The problem: Replace every "icon" in the data below with "symbol" and change nothing else. Leave the pictures out of your answer.

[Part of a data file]
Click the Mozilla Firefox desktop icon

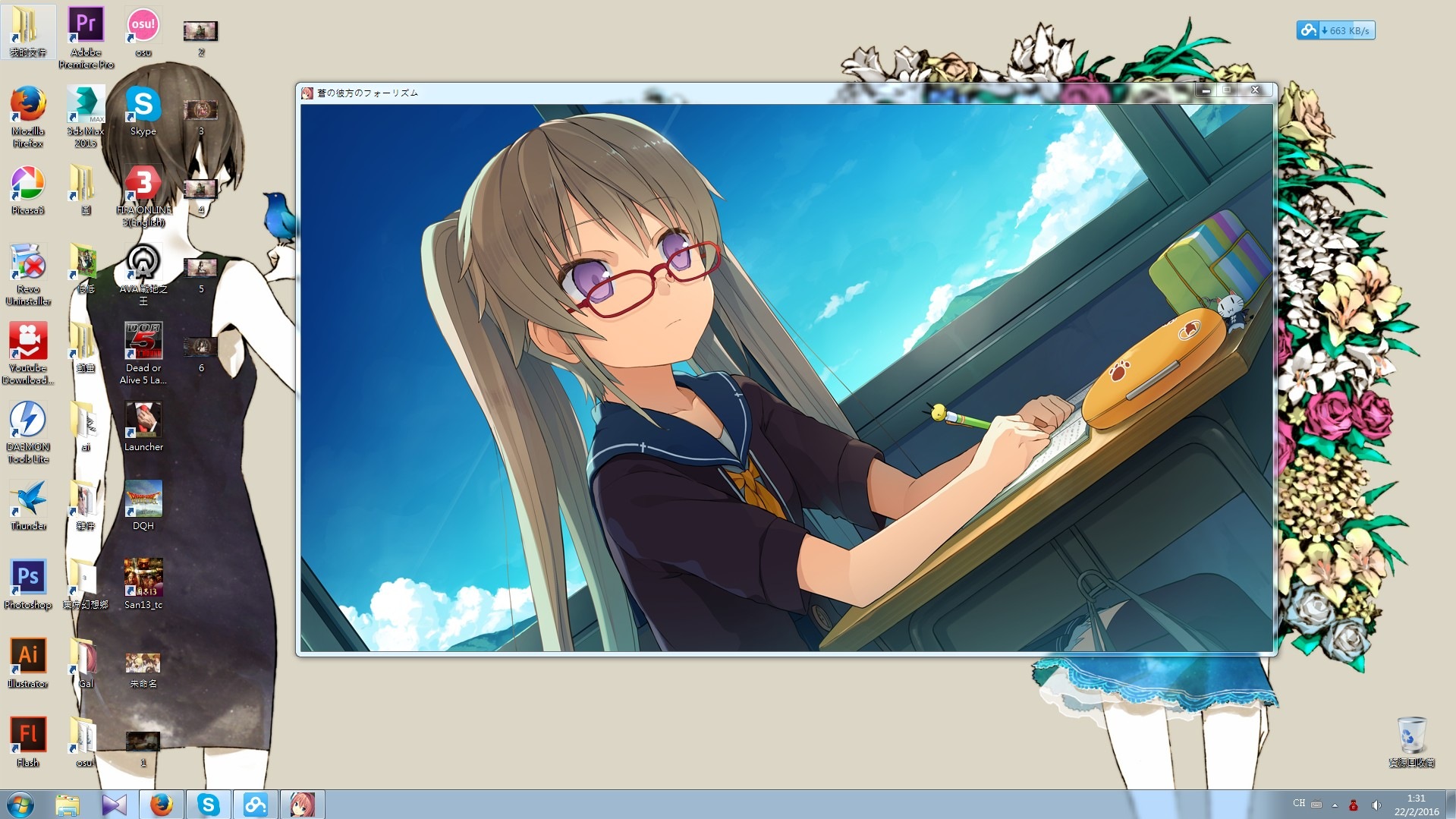pyautogui.click(x=28, y=106)

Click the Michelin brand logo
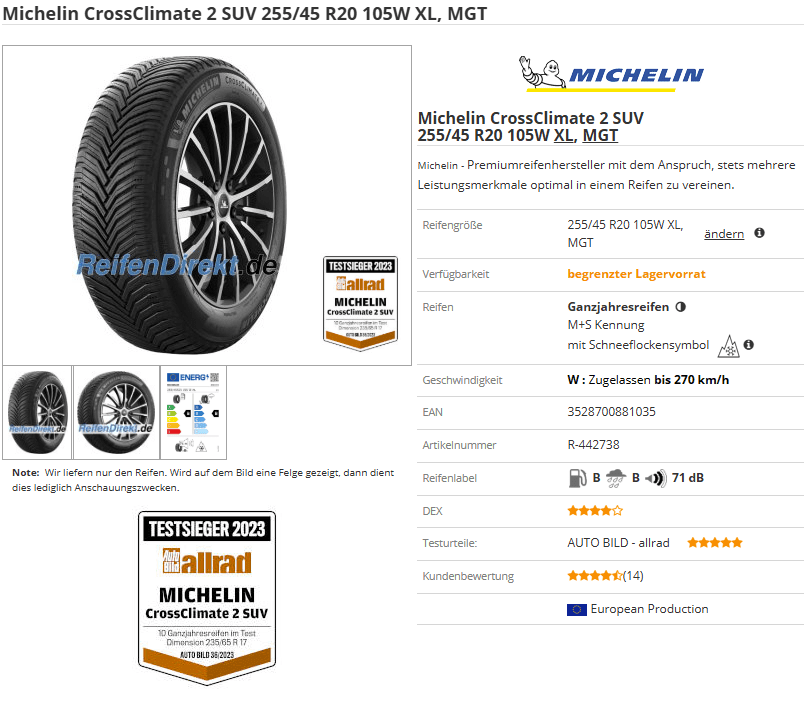tap(611, 74)
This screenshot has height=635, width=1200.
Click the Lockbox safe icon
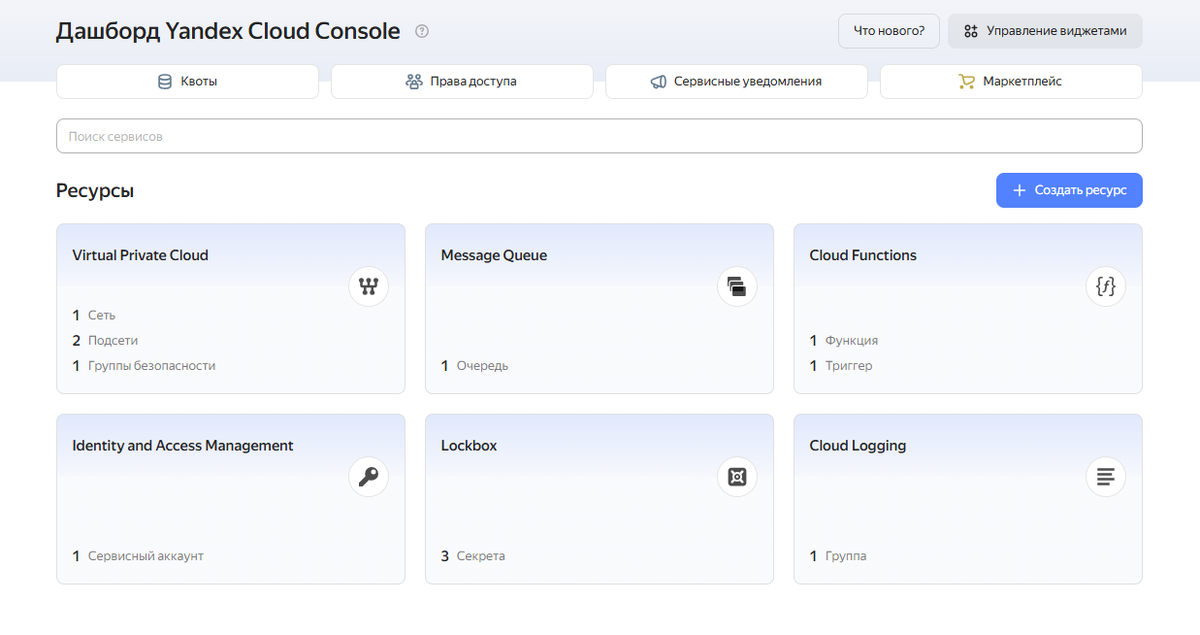pos(737,477)
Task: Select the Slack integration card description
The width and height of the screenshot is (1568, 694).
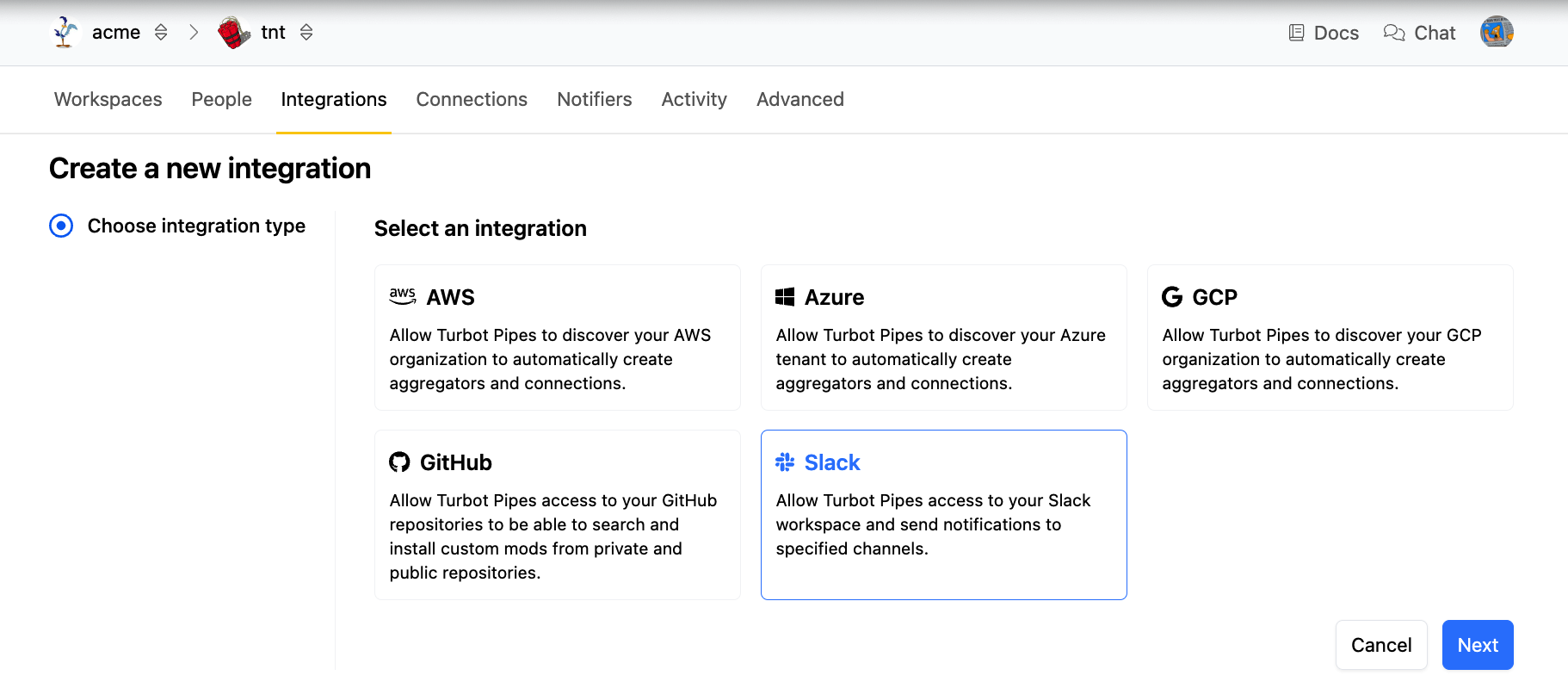Action: [x=933, y=524]
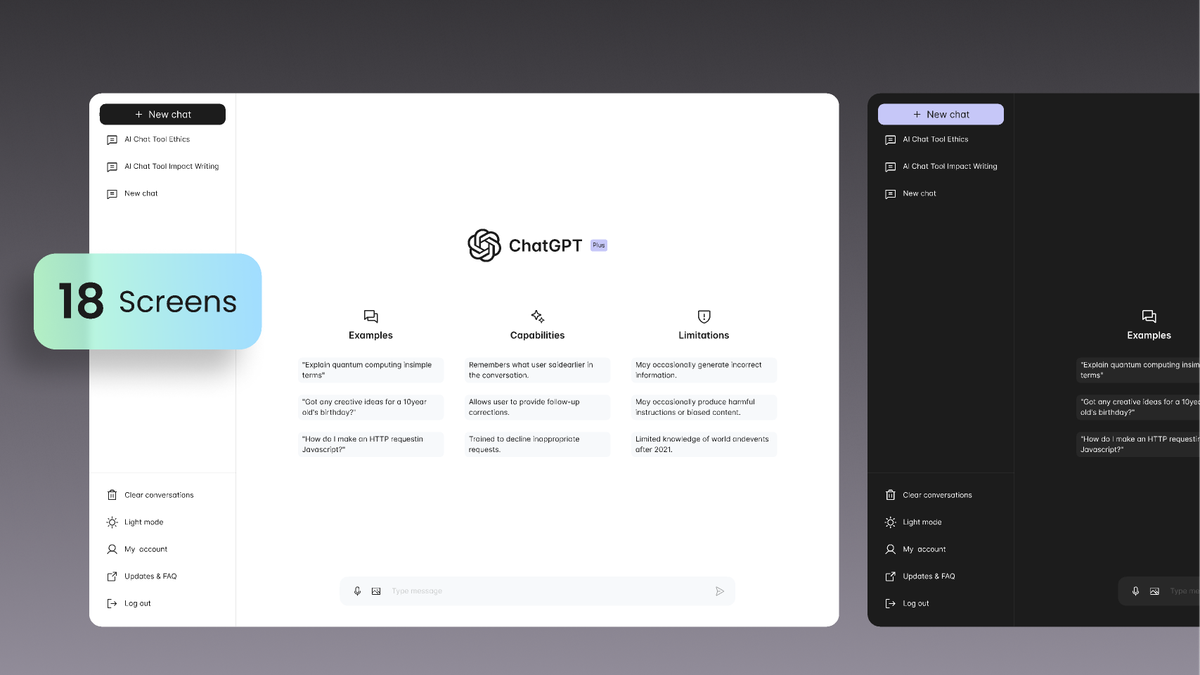Click the purple New chat button in dark panel
Screen dimensions: 1200x675
(940, 114)
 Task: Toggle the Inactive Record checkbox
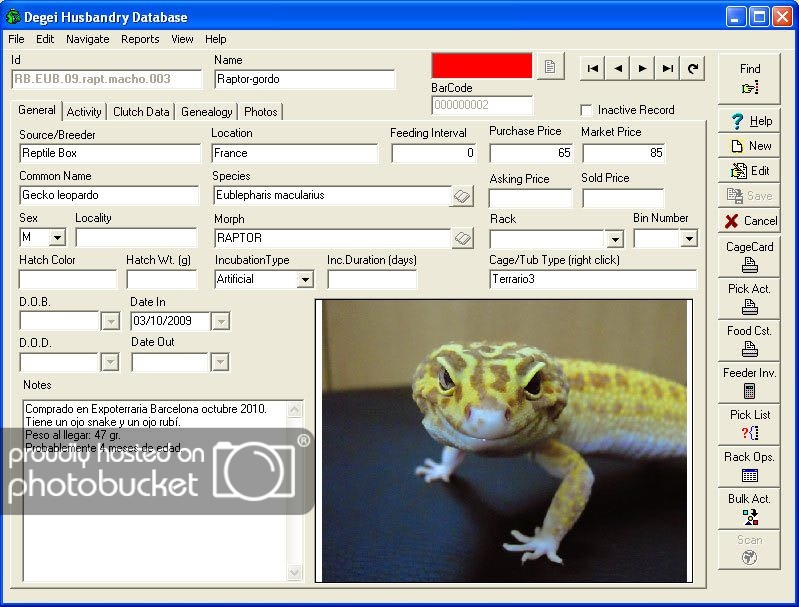pyautogui.click(x=587, y=110)
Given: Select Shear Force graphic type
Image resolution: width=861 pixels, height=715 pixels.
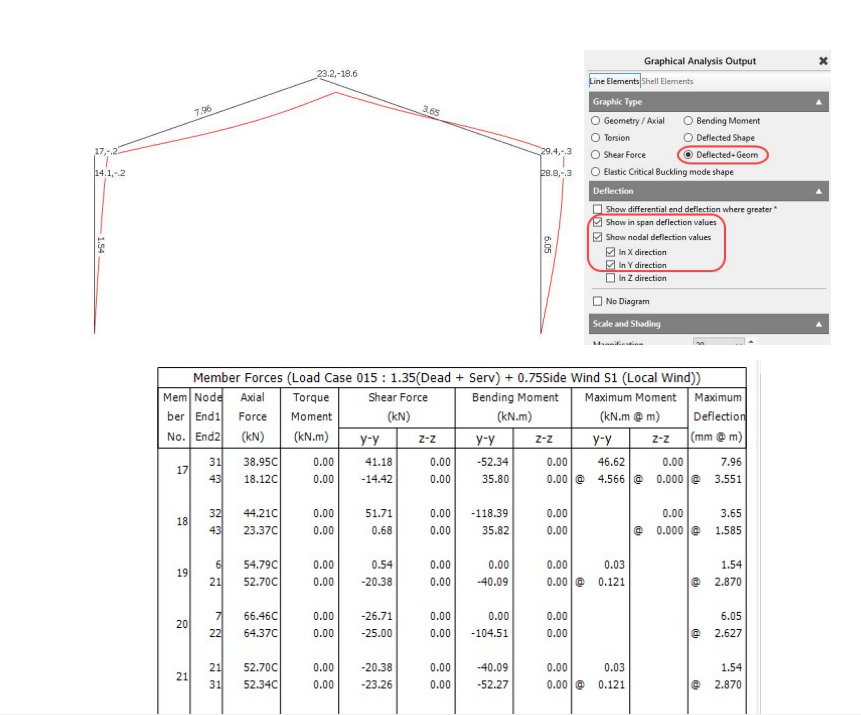Looking at the screenshot, I should pos(596,155).
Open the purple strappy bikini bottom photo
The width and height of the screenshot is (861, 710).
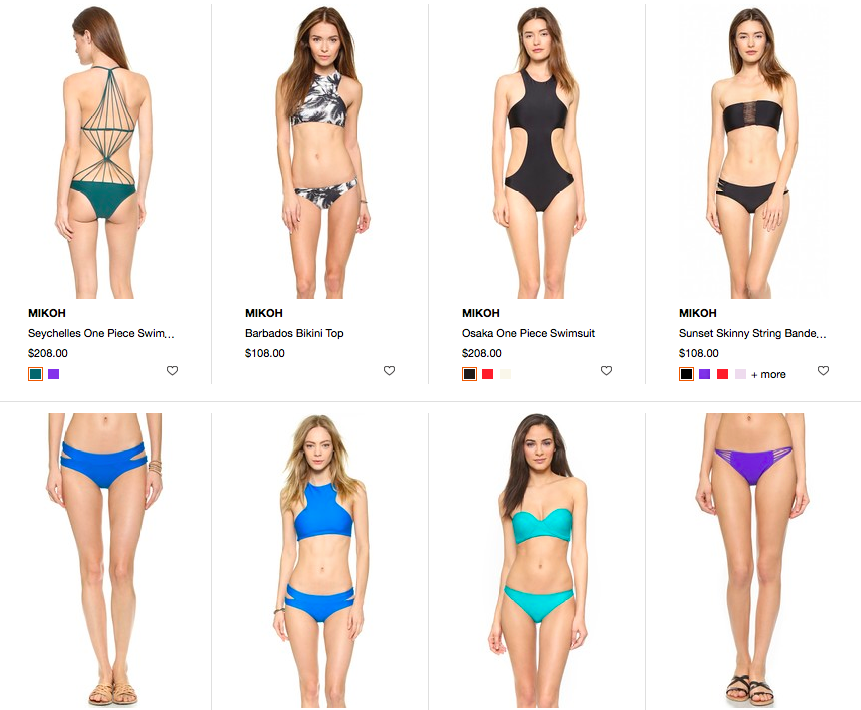point(753,560)
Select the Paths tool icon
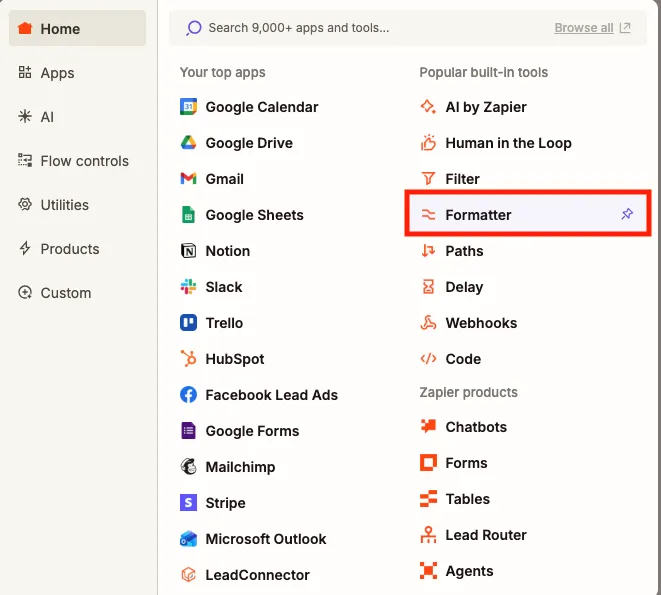The width and height of the screenshot is (661, 595). 428,251
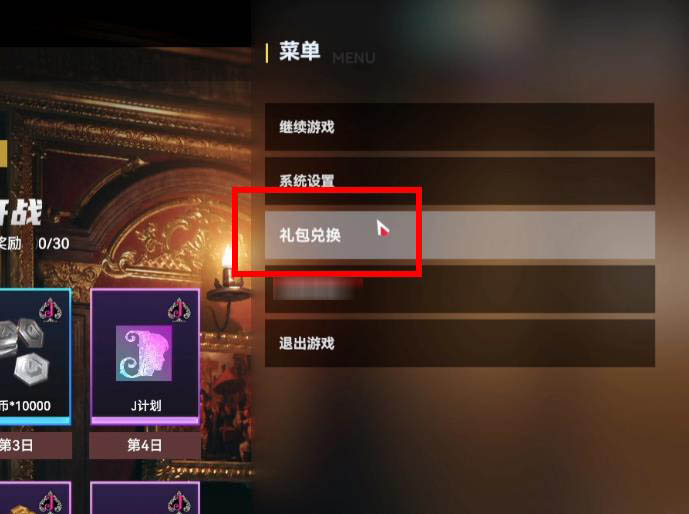Click the spade J badge on J计划 card

179,309
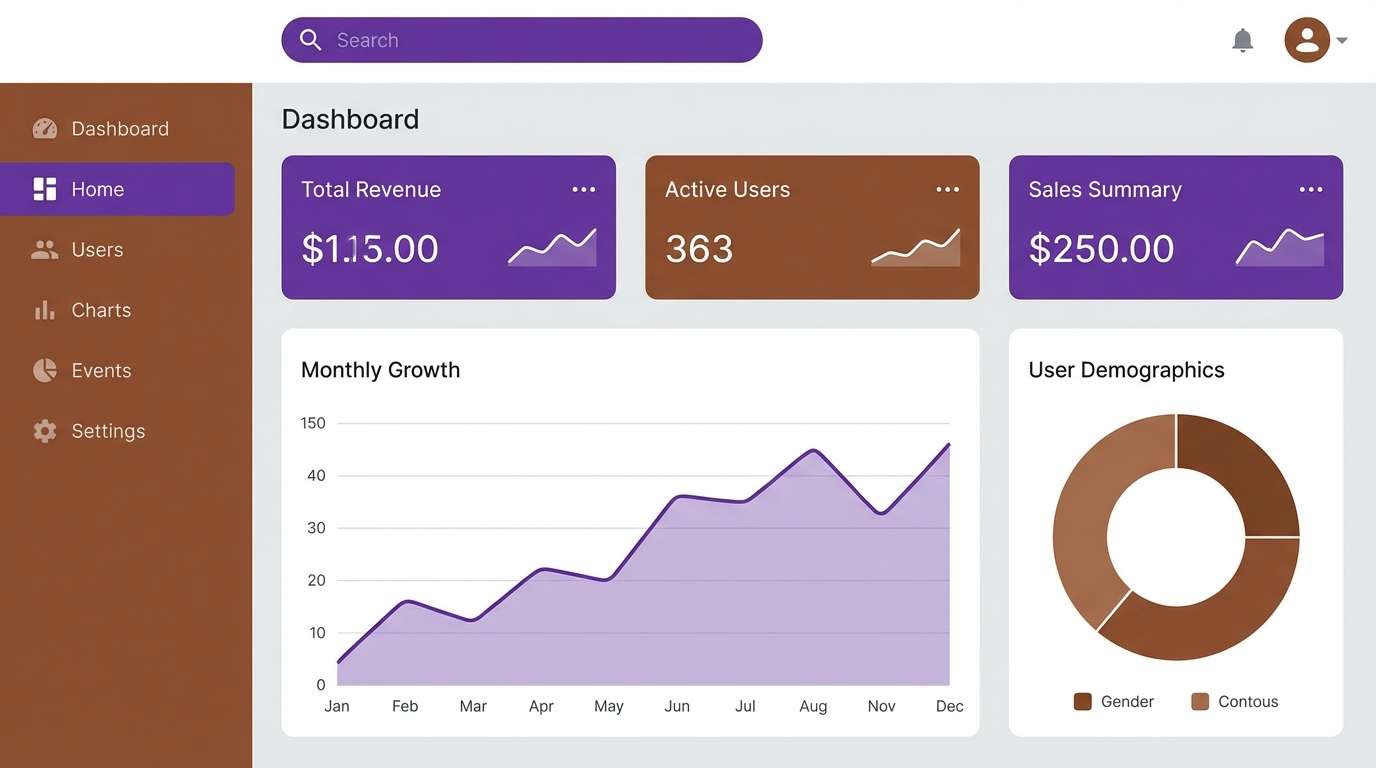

Answer below:
Click the Mozilla Firefox desktop symbol

pyautogui.click(x=28, y=106)

Click the Michelin brand logo
tap(611, 74)
This screenshot has height=635, width=1200.
Click the Lockbox safe symbol
pos(737,477)
Task: Select the Slack integration card description
The width and height of the screenshot is (1568, 694).
Action: [x=933, y=524]
Click the purple New chat button in dark panel
Screen dimensions: 1200x675
(940, 114)
 Task: Toggle the Inactive Record checkbox
pyautogui.click(x=587, y=110)
Given: Select Shear Force graphic type
Image resolution: width=861 pixels, height=715 pixels.
Looking at the screenshot, I should pos(596,155).
Open the purple strappy bikini bottom photo
The width and height of the screenshot is (861, 710).
point(753,560)
Select the Paths tool symbol
The width and height of the screenshot is (661, 595). 428,251
Click the spade J badge on J计划 card

179,309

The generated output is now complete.